A educação infantil no Brasil, em termos históricos, sempre foi tratada pelo viés assistencialista. É muito recente a caracterização da educação infantil como um direito de cidadania, parte essencial da educação básica e que deve receber um tratamento técnico e pedagógico. É esta visão que o Programa Primeiro a Infância – educação infantil como prioridade vai ajudar a consolidar, nos três municípios pernambucanos onde está atuando, na opinião de Oneide Ferraz Alves, coordenadora técnica da iniciativa junto à Oficina Municipal, contratada pelo Fundo Juntos pela Educação.
 
Oneide tem uma rica trajetória no campo da educação. É mestre em Educação e tem especialização em Direito Educacional e Políticas Públicas. Foi professora e diretora de escola estadual, supervisora, delegada e dirigente de Ensino da rede estadual paulista. Atuou na Secretaria Municipal de Educação de Peruíbe e, com uma empresa de assessoria e consultoria, trabalha na área educacional junto a municípios, tendo atuado por dois anos em João Pessoa (PB). Na Oficina Municipal a técnica dá aulas e organiza cursos.
 
A sua vivência como diretora de escola foi particularmente intensa. “Podemos dizer que, como diretora, estamos sempre atuando nos limites dos sucessos e alguns fracassos. Mas sempre é uma experiência enriquecedora e que ensina muito”, ela conta.
 
Oneide foi diretora de três escolas em São Vicente, no litoral paulista.
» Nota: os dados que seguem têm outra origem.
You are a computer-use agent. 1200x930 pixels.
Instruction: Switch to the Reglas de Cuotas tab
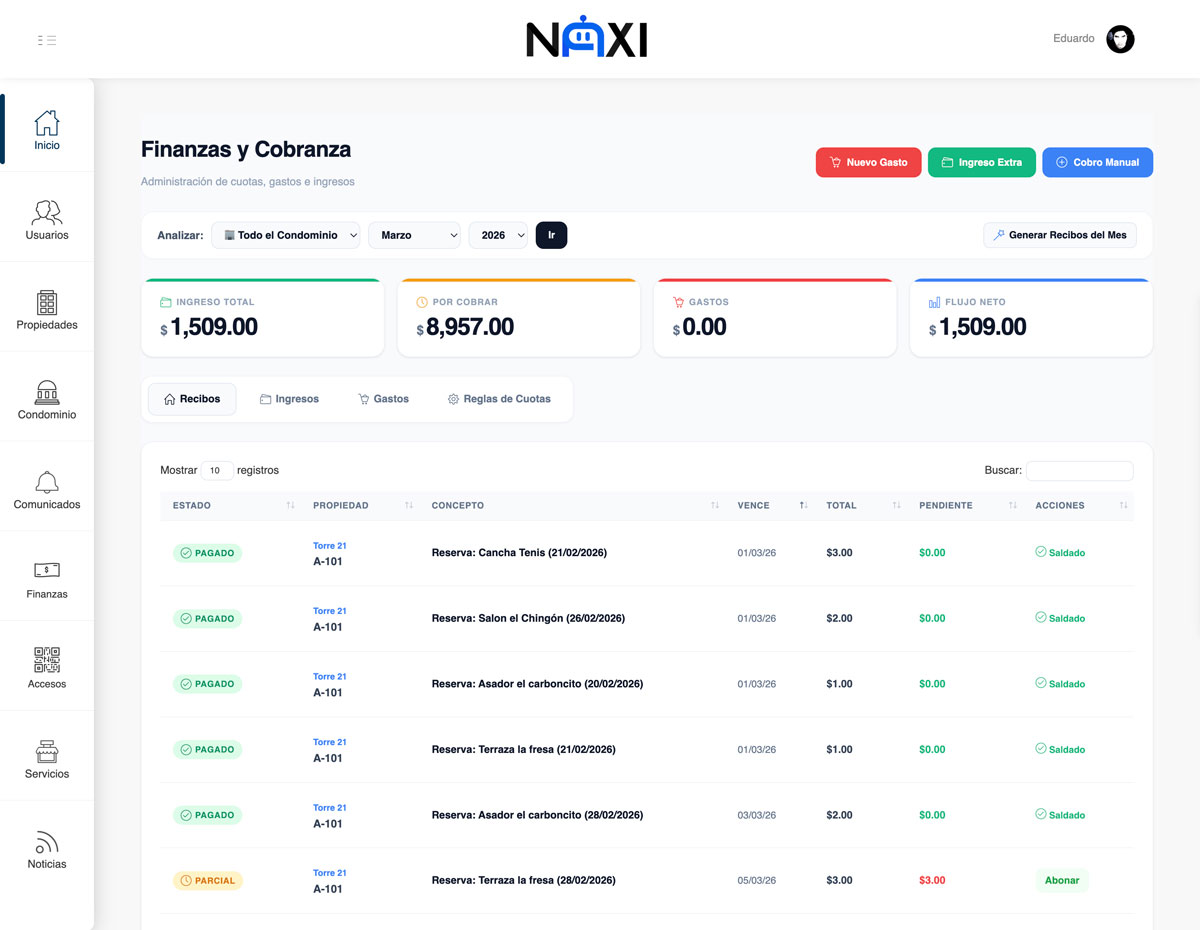499,399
Duas mais centrais, a EE “Leopoldo José de Santanta” e EE Professora “Paula de Arruda Penteado”, e também na EE “Margarida Pinho Rodrigues”, localizada na maior favela da cidade, a México 70.
 
Ela diz ter muitas expectativas em relação ao Programa Primeiro a Infância, considerando o “olhar mais aprofundado que a educação infantil está recebendo no Brasil nos últimos anos, a partir da constatação de que é nessa idade que as crianças constroem elementos que vão constitui-las pelo resto da vida”.
 
Desde que a educação infantil foi incluída na educação básica, nota a educadora, houve uma transição muito lenta e apenas agora “a passagem acontece com mais fôlego, no sentido de se olhar as creches e centros de educação infantil com uma preocupação mais técnica, pedagógica, no sentido de se conhecer mais a criança e suas necessidades”.
 
Se houver um bom trabalho na educação infantil, acredita Oneide, “a criança terá muito maior autonomia e segurança para as demais etapas de sua escolarização”. É com essa conceituação que o Programa Primeiro a Infância pode contribuir para que os municípios envolvidos “passem a ter um olhar mais significativo para a educação infantil”, espera a coordenadora técnica da iniciativa.
 
Oneide lembra que, em sintonia com o que estabelece a Meta 1 do Plano Nacional de Educação, que trata da educação infantil, na primeira fase do Programa Primeiro a Infância já houve a contribuição da iniciativa para que os planos municipais de educação de Camaragibe, Cabo de Santo Agostinho e São Lourenço da Mata fossem elaborados com uma atenção maior para a qualidade da educação infantil.
 
Agora, na segunda fase, o fio condutor será a elaboração do Projeto Político Pedagógico pelas escolas de educação infantil nos três municípios. Será uma oportunidade, acredita Oneide, para aprofundar diagnósticos e de construir, de forma participativa, PPPs que reflitam as realidades e necessidades de cada escola, no sentido de qualificação da educação infantil oferecida. “Acredito que é possível fazer algo diferente e novo nesses municípios, que estão demonstrando muita vontade e disposição para trabalhar, apesar de estarem cientes das dificuldades e dos desafios”, assinala.
 
A intenção, completa a coordenadora técnica, é que os PPPs elaborados pelas escolas, de forma participativa e com a contribuição das secretarias municipais de Educação, sejam mais do que documentos, mas instrumentos dinâmicos, refletindo os valores e necessidades das comunidades. “O PPP não pode ser um documento feito porque a legislação pede e que fica na gaveta. É preciso que ele tenha a concepção participativa, envolvendo pais e professores, para que as ações previstas sejam executadas com resultados positivos para os alunos”, acrescenta Oneide Ferraz Alves, que destaca o papel do Fundo Juntos pela Educação em assumir uma iniciativa ousada no campo da educação infantil. “A educação apenas dará um salto no Brasil com a participação da sociedade civil, os governos não dão conta de tudo”, diz ela. O próprio Plano Nacional de Educação, começando pela Meta 1, da Educação Infantil, conclui, sairá do papel com essa atuação conjunta, do Estado e da sociedade.